**TASK:** Look below for the lines from the one with "[Reddit] (11, 115)" to the one with "[Whatsapp] (53, 689)", and copy exactly those lines, both ends included.

Data entries
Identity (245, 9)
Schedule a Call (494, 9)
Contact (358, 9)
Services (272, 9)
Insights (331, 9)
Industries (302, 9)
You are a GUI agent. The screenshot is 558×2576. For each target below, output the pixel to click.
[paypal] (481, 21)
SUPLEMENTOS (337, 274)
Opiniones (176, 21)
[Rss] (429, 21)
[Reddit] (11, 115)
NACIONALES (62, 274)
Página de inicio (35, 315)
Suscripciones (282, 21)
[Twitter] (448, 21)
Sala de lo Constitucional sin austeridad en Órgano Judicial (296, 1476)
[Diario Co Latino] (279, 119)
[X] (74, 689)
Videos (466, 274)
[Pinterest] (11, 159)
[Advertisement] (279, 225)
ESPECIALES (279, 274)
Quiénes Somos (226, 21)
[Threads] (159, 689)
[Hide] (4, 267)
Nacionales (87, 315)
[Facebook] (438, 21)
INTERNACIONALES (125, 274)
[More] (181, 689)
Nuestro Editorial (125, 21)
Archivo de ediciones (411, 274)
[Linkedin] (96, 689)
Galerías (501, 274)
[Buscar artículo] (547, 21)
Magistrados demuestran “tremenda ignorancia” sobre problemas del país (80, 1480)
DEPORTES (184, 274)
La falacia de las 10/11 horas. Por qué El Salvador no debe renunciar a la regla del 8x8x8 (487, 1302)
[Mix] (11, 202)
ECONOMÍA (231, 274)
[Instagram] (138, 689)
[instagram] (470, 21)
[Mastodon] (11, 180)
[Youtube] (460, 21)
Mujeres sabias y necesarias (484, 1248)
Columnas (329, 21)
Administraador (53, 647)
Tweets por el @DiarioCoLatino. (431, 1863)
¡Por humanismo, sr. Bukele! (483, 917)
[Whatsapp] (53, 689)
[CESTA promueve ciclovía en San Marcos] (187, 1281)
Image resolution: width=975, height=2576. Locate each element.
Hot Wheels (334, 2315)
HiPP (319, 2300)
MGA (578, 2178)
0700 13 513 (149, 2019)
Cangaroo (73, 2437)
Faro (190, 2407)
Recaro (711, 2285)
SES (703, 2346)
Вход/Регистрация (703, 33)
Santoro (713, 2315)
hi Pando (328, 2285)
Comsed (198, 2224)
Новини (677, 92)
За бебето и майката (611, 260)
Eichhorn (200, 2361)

**ANSWER BELOW:**
[Reddit] (11, 115)
NACIONALES (62, 274)
Página de inicio (35, 315)
Suscripciones (282, 21)
[Twitter] (448, 21)
Sala de lo Constitucional sin austeridad en Órgano Judicial (296, 1476)
[Diario Co Latino] (279, 119)
[X] (74, 689)
Videos (466, 274)
[Pinterest] (11, 159)
[Advertisement] (279, 225)
ESPECIALES (279, 274)
Quiénes Somos (226, 21)
[Threads] (159, 689)
[Hide] (4, 267)
Nacionales (87, 315)
[Facebook] (438, 21)
INTERNACIONALES (125, 274)
[More] (181, 689)
Nuestro Editorial (125, 21)
Archivo de ediciones (411, 274)
[Linkedin] (96, 689)
Galerías (501, 274)
[Buscar artículo] (547, 21)
Magistrados demuestran “tremenda ignorancia” sobre problemas del país (80, 1480)
DEPORTES (184, 274)
La falacia de las 10/11 horas. Por qué El Salvador no debe renunciar a la regla del 8x8x8 (487, 1302)
[Mix] (11, 202)
ECONOMÍA (231, 274)
[Instagram] (138, 689)
[instagram] (470, 21)
[Mastodon] (11, 180)
[Youtube] (460, 21)
Mujeres sabias y necesarias (484, 1248)
Columnas (329, 21)
Administraador (53, 647)
Tweets por el @DiarioCoLatino. (431, 1863)
¡Por humanismo, sr. Bukele! (483, 917)
[Whatsapp] (53, 689)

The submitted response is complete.